Problem description:
Give only the number of lines in the records below that contain the string "link".
---*---
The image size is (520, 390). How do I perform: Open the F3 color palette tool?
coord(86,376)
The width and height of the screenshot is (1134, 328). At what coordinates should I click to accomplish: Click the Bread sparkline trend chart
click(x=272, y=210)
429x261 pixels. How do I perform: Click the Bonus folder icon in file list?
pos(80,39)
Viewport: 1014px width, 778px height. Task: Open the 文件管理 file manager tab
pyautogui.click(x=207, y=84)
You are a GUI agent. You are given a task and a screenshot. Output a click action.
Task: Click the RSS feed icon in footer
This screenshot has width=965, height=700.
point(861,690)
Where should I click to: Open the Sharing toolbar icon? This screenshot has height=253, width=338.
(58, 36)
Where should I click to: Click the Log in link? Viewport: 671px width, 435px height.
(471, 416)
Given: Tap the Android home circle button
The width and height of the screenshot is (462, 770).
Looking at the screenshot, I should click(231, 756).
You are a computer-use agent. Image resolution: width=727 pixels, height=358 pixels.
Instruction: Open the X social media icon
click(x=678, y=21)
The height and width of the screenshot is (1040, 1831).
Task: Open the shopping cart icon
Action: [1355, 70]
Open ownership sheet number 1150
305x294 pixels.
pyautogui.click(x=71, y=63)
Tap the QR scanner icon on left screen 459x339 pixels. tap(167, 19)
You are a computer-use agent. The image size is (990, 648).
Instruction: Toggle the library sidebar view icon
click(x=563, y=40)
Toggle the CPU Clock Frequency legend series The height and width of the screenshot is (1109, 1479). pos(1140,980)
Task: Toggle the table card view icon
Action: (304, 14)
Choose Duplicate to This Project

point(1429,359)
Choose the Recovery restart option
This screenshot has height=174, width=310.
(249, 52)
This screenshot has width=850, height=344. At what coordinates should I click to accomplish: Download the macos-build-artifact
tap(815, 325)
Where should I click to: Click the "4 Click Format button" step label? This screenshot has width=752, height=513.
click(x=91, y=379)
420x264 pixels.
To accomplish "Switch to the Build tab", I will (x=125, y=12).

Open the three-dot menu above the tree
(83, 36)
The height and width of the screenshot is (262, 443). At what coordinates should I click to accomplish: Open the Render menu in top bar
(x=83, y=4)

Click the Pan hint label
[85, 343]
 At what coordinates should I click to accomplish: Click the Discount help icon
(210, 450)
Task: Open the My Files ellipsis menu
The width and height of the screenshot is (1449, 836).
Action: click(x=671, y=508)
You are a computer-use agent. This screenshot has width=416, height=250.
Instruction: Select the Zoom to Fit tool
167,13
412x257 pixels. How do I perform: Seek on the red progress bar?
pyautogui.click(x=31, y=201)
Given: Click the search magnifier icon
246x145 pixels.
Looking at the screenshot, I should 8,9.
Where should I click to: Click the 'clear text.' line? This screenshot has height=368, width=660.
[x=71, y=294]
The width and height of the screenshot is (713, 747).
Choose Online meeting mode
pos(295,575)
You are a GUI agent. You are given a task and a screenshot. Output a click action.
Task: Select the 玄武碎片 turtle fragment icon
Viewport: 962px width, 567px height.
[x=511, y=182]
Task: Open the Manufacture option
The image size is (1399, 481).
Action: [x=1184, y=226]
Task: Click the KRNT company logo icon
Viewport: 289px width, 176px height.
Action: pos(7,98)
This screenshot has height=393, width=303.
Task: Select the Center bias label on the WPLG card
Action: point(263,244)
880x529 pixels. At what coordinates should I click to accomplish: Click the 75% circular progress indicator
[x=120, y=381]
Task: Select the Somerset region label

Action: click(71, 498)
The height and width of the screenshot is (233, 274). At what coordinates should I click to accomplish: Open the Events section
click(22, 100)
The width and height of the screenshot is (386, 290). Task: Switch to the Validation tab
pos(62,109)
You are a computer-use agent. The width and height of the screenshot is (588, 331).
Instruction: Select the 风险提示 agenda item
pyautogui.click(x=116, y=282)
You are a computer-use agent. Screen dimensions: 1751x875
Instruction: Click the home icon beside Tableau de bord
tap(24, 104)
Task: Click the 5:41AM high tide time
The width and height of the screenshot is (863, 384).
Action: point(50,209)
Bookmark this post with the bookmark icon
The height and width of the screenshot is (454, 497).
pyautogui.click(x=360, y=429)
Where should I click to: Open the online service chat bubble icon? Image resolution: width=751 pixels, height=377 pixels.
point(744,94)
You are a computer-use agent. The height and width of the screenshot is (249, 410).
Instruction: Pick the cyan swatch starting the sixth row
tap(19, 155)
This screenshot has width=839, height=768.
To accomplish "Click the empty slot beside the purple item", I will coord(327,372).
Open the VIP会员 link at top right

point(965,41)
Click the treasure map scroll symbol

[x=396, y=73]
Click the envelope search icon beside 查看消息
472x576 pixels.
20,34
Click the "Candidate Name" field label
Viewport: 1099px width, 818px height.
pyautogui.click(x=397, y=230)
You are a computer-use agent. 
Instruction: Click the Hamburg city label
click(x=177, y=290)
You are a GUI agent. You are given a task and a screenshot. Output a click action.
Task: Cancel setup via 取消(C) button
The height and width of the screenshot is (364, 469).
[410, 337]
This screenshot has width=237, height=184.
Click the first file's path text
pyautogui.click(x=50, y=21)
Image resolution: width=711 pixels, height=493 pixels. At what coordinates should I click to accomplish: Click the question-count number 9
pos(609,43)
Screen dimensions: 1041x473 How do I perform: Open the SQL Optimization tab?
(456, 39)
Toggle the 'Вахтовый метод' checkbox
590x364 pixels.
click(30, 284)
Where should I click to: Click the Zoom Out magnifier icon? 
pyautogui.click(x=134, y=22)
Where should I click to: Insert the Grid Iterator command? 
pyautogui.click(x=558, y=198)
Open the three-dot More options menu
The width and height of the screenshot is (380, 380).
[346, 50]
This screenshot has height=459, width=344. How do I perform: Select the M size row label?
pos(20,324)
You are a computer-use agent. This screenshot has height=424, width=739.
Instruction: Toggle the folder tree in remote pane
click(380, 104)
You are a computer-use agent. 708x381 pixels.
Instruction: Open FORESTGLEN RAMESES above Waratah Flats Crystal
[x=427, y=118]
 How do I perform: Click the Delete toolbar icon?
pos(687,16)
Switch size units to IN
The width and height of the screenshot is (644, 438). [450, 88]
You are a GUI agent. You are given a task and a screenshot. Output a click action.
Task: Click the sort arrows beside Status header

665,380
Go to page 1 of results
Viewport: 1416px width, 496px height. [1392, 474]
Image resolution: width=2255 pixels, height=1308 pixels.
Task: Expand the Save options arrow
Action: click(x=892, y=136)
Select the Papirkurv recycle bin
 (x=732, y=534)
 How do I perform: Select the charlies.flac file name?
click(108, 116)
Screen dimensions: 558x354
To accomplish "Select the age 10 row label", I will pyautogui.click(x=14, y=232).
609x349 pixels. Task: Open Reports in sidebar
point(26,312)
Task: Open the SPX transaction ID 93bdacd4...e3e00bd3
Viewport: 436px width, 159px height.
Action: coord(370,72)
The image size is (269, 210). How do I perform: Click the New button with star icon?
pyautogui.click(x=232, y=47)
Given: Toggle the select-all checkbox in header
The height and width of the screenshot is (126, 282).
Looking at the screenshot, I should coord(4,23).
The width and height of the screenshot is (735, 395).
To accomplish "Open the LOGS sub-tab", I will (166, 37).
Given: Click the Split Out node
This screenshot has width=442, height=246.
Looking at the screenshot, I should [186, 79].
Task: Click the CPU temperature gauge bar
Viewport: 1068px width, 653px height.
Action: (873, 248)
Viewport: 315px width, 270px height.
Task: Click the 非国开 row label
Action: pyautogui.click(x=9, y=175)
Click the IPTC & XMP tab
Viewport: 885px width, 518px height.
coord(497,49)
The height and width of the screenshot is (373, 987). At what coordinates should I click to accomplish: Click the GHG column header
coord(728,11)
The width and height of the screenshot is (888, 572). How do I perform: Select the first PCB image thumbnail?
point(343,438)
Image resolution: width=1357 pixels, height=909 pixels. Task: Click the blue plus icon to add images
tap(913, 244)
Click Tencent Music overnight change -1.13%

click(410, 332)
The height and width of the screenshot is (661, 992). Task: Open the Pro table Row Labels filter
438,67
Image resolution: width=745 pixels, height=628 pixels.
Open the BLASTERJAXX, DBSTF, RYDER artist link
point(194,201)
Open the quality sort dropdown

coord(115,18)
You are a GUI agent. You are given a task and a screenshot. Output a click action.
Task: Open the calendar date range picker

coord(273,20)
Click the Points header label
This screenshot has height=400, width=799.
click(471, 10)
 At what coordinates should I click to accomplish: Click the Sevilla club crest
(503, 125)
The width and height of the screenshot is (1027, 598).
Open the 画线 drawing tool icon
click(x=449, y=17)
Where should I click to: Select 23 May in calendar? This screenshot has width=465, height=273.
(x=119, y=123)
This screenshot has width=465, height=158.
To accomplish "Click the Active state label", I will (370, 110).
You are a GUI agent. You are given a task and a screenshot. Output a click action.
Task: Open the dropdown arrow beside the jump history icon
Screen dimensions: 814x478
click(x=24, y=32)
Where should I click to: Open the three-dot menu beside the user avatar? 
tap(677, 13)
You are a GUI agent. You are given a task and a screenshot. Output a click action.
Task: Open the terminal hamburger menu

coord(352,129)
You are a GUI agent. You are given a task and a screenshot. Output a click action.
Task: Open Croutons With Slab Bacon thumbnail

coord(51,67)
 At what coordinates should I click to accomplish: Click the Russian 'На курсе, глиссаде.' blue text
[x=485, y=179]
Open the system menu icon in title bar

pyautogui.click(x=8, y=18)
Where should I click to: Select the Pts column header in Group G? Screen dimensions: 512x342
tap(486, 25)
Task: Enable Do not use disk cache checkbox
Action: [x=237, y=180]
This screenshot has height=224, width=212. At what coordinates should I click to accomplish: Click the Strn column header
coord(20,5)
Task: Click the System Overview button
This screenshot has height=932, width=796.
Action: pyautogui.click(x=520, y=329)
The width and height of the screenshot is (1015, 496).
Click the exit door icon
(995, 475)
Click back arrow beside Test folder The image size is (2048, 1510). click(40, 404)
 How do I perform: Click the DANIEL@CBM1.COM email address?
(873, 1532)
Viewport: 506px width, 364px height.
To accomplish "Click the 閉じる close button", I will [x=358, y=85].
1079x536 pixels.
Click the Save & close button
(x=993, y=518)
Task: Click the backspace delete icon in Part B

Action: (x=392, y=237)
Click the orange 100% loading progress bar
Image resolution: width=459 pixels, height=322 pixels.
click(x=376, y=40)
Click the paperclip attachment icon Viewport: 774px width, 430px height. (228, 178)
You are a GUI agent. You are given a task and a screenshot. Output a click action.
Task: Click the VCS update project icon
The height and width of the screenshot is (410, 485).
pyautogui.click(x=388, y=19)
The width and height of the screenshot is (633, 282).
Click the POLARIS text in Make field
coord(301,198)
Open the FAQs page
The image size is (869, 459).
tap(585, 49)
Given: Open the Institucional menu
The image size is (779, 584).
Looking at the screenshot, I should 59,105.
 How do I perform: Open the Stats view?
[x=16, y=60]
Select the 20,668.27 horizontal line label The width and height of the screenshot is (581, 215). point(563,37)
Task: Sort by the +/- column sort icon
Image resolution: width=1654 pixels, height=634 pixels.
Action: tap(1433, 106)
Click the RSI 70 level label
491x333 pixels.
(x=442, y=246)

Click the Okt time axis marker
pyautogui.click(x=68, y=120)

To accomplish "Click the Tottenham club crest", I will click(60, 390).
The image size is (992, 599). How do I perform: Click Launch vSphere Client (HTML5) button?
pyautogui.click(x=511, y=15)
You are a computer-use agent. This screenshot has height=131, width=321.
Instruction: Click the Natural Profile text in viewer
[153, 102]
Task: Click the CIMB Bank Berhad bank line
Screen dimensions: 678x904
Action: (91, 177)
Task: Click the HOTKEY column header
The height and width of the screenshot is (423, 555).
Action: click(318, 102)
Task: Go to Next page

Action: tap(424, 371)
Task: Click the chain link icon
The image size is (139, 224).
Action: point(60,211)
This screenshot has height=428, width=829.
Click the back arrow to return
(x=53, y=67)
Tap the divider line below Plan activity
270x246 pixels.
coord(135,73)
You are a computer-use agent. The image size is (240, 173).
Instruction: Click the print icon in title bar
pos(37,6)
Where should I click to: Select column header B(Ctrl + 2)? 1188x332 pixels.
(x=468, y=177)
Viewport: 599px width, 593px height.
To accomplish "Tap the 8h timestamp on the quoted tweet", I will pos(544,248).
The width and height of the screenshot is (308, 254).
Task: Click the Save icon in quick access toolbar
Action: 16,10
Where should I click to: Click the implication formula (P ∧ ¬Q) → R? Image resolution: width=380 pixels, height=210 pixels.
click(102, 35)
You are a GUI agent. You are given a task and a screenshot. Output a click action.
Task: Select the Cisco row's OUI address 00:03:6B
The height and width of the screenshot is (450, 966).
---*---
Result of the task:
4